Wild fish have the most value, said Austin Smith Jr., general manager of natural resources for the Confederated Tribes of Warm Springs.
“They are the same genetics, the same fish that took care of our ancestors since time began,” he said. “Hatchery fish are more susceptible to disease and change, but they are a means to supplement those runs that were lost. They were the solution at the time when dams went in and blocked off and killed off runs.”
Wild fish adapted to different rivers and watersheds have natural diversity that helps them survive various challenges, such as a wildfire burning through the watershed or climate change, said Michael Milstein, senior public affairs officer for the West Coast region of the National Marine Fisheries Service, or NOAA Fisheries.
“They all have inherent genetic advantages and disadvantages that help some of them make it through challenges others could not,” he said. “That is resilience.”
“Wild fish are prized in fisheries, they’re revered by most sport anglers,” said Liz Hamilton, policy director for the Northwest Sportfishing Industry Association.
They’re an indicator of watershed health, she said.
Hatchery fish are a “seed bank” to maintain genetics while restoring healthy, functioning watersheds, Hamilton said. They’re the primary kept catch, as most wild fish are released in fisheries.

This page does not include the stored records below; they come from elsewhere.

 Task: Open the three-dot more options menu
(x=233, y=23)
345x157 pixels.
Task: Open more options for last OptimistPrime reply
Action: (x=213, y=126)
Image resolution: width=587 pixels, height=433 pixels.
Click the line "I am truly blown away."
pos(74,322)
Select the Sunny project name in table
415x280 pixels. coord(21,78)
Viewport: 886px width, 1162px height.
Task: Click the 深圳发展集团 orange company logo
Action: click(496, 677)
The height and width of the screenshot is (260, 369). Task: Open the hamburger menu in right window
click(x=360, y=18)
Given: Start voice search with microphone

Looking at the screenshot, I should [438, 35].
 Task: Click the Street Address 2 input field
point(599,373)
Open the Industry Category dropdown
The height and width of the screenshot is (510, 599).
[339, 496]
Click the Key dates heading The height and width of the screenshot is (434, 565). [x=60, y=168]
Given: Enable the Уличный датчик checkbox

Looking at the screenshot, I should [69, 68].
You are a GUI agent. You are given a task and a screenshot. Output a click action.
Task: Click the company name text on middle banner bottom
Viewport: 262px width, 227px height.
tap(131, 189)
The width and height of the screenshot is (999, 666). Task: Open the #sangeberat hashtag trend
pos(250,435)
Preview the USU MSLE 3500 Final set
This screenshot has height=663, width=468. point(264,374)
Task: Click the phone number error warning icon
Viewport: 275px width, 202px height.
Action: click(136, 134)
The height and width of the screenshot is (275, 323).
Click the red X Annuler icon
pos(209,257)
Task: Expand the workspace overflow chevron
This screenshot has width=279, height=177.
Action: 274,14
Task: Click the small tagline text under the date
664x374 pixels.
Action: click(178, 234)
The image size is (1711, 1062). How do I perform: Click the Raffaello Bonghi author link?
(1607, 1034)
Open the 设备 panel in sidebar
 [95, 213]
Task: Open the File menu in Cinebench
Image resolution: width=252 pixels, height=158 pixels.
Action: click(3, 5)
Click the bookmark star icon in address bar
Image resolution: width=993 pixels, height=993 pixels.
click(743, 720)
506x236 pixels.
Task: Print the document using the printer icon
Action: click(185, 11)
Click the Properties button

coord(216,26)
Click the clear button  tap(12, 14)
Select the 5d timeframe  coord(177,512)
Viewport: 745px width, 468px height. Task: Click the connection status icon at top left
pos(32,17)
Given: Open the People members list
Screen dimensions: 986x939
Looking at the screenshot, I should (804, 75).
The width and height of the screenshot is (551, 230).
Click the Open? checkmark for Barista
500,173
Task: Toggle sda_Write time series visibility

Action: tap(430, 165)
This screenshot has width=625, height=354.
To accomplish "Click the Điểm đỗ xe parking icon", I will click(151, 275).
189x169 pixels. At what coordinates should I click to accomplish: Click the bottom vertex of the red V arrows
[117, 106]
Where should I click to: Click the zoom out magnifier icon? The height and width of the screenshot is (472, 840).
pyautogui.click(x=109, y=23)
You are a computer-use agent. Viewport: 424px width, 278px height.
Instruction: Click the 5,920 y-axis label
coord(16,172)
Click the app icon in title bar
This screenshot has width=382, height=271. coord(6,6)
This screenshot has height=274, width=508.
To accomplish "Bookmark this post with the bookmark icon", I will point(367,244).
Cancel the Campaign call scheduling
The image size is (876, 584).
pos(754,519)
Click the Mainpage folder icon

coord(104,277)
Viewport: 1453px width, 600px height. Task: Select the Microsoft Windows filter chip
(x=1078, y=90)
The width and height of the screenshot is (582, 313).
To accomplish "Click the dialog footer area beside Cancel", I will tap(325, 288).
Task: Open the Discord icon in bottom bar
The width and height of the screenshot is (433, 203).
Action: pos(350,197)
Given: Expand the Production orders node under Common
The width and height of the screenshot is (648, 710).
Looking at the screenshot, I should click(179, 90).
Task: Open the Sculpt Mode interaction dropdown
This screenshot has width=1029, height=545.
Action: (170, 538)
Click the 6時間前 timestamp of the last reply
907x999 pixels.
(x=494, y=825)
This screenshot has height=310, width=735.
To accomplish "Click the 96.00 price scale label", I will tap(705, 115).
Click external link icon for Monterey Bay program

Hatchery fish are bred to yield predictable results in hatcheries but in the wild they are essentially all the same fish, so they do not have diversity that might help them survive a disease or escape warming waters in their stream, Milstein said.
“If one is vulnerable, they all are,” he said. “When diseases take hold in hatcheries they run rampant. In the wild they typically either disappear or decline to a very low level because the inherent diversity means some fish eventually figure out how to survive the challenge and they spread that surviving gene around.”
Hatchery fish have a fleshy tab on top of their tail that is clipped off to distinguish them from wild fish.
Without it, “it would be tough” to tell the difference, said Tim Copeland, Idaho Department of Fish and Game wild salmon and steelhead monitoring program coordinator.
Does a hatchery fish taste differently from a wild fish?
“It is feasible that a person eating salmon or steelhead would be able to tell the difference between hatchery and wild fish, especially if comparing fish from two different stocks or runs,” said Britton Ransford, communications specialist for the Washington Department of Fish and Wildlife.
But difference in taste is more a factor of the particular stock or run timing, what a fish run tends to eat, how far into freshwater it was caught, how it was handled and cooked, personal preference and other attributes that can apply to both hatchery and wild fish.
“Taste is highly subjective and a variety of variables beyond origin contribute to the overall flavor,” Ransford said.
“We could triple the number of hatchery fish out there and it wouldn’t have much of an impact on fisheries, because the fisheries are set up to protect the wild fish,” Hamilton said. “All of us long for the day when hatchery fish are no longer necessary.”